A slippery character in book and film alike, Sylvie projects a combined serenity and distractedness that makes her antisocial and emotionally sealed off in a friendly way, and blissfully daffy without ever losing her basic grip on reality. (One of her favorite activities is sitting alone in the dark.) It’s alarming to hear that Diane Keaton was originally cast in the role, and backed out of it only at the last moment –- not because she lacks the talent to play such a character, but because it is almost impossible to imagine her not doing a star turn with the part. Although Christine Lahti, her inspired replacement, has already been criticized in some quarters for not being more of a show-off as Sylvie, it’s clear that any grandstanding could shatter the delicate textures that Forsyth carefully builds around her. One of her loveliest speeches, about the train accident -– ”The lake must be full of people. I’ve heard stories all my life. You can bet there were a lot of people on the train nobody knew about” –- could be crushed by anything but an offhand delivery, and Lahti makes it sweetly sing.

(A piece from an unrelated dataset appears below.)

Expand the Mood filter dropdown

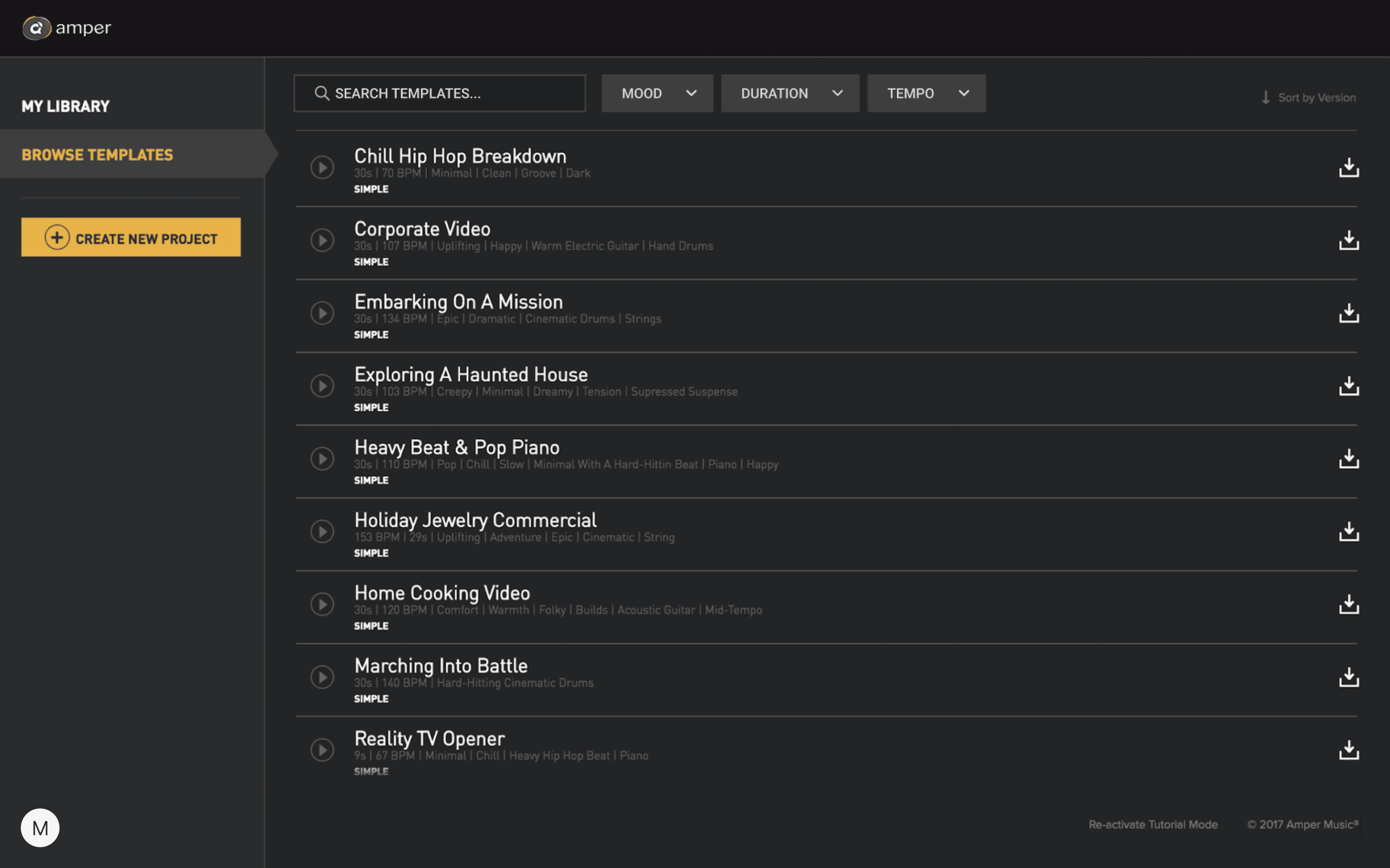(x=657, y=93)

Indeed, Lahti seems so buried in the character’s inwardness that she becomes the perfect instrument for the kind of grace notes that Forsyth’s style abounds in. When Fingerbone becomes flooded and the sisters come downstairs one morning to encounter their aunt casually greeting them with a coffee cup while trudging around in several inches of muddy water, Keaton, one imagines, would likely have given the moment a Neil Simon inflection. Lahti’s consummate professionalism — all the more impressive in her seamless interplay with the Vancouver nonprofessionals who play Ruthie and Lucille — is to blend her throaty Paula Prentiss voice, dopey smile, and spiky movements with the film’s overall low-key temperature, resulting in some of the best naturalistic acting to be found anywhere at the moment. It is the kind of nonegotistical performance, moreover, that allows her to fit in a period context without any hint of anachronism — a virtue she already displayed as Goldie Hawn’s next-door neighbor in Swing Shift, and which Keaton conspicuously lacked as Louise Bryant in Reds.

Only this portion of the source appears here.